▶ Task details: Your answer should be one number: how many lines below hold the word "with".

▶ Supplied data:
________________________________________
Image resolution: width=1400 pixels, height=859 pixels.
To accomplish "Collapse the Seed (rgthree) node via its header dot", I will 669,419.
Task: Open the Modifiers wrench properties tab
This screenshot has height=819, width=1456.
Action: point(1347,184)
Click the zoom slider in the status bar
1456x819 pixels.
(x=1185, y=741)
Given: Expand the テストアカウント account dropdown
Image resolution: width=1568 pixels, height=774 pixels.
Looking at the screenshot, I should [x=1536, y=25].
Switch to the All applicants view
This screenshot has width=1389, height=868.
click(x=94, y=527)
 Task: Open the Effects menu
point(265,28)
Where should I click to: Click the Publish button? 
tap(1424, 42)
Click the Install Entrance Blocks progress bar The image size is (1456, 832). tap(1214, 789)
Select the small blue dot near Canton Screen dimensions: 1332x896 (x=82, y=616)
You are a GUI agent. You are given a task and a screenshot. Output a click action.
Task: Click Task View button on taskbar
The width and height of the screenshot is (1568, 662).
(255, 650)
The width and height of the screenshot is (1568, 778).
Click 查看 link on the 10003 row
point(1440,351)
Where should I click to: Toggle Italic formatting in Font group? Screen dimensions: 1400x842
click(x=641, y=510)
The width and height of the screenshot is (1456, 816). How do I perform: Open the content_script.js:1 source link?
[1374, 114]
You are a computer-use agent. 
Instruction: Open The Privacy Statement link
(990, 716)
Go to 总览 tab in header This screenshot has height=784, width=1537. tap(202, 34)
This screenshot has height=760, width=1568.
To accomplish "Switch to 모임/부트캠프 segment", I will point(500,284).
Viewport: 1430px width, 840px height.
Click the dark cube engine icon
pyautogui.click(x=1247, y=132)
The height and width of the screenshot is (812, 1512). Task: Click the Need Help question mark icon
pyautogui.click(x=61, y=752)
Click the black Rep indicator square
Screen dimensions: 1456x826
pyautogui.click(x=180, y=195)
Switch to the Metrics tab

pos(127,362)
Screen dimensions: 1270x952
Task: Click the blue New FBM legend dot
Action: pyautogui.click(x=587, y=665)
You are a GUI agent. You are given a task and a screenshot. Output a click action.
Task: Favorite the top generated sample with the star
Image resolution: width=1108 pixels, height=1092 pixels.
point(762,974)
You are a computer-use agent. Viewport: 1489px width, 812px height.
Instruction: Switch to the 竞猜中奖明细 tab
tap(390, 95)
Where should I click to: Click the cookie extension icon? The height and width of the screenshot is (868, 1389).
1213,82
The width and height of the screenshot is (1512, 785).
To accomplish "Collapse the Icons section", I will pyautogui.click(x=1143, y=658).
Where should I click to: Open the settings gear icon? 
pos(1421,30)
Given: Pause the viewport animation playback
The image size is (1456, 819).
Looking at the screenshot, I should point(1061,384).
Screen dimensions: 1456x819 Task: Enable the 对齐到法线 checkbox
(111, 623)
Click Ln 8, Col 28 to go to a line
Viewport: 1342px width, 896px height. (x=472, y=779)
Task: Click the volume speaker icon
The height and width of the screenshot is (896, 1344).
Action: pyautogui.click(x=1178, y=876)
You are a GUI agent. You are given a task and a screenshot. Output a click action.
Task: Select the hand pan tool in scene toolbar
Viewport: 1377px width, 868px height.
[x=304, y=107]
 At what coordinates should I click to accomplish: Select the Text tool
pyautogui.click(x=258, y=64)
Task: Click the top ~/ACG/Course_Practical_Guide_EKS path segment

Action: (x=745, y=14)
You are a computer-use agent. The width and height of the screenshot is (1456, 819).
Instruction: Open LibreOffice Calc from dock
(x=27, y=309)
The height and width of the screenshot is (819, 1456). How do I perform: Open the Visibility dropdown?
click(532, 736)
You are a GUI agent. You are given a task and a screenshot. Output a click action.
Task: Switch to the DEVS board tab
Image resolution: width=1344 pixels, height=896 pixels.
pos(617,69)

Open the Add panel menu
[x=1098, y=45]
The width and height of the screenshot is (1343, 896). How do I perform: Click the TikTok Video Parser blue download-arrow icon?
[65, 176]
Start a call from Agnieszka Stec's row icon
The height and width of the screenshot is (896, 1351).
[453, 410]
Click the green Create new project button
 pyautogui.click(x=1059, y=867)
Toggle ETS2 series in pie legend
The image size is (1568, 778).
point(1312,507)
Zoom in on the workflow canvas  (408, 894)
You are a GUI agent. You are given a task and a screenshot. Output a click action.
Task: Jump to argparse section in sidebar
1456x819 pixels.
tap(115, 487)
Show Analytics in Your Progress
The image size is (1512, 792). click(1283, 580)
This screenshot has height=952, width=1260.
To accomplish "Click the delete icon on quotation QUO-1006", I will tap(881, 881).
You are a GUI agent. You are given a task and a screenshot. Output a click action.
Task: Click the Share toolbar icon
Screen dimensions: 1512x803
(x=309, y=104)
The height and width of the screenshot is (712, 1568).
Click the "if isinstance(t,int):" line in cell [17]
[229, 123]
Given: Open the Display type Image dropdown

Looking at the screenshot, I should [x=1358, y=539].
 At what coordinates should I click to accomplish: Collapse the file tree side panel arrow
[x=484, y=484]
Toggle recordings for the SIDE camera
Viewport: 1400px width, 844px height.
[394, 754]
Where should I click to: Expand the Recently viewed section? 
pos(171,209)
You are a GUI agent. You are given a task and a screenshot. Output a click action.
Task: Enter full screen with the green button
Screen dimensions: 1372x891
________________________________________
▶ Solution to this exercise: 2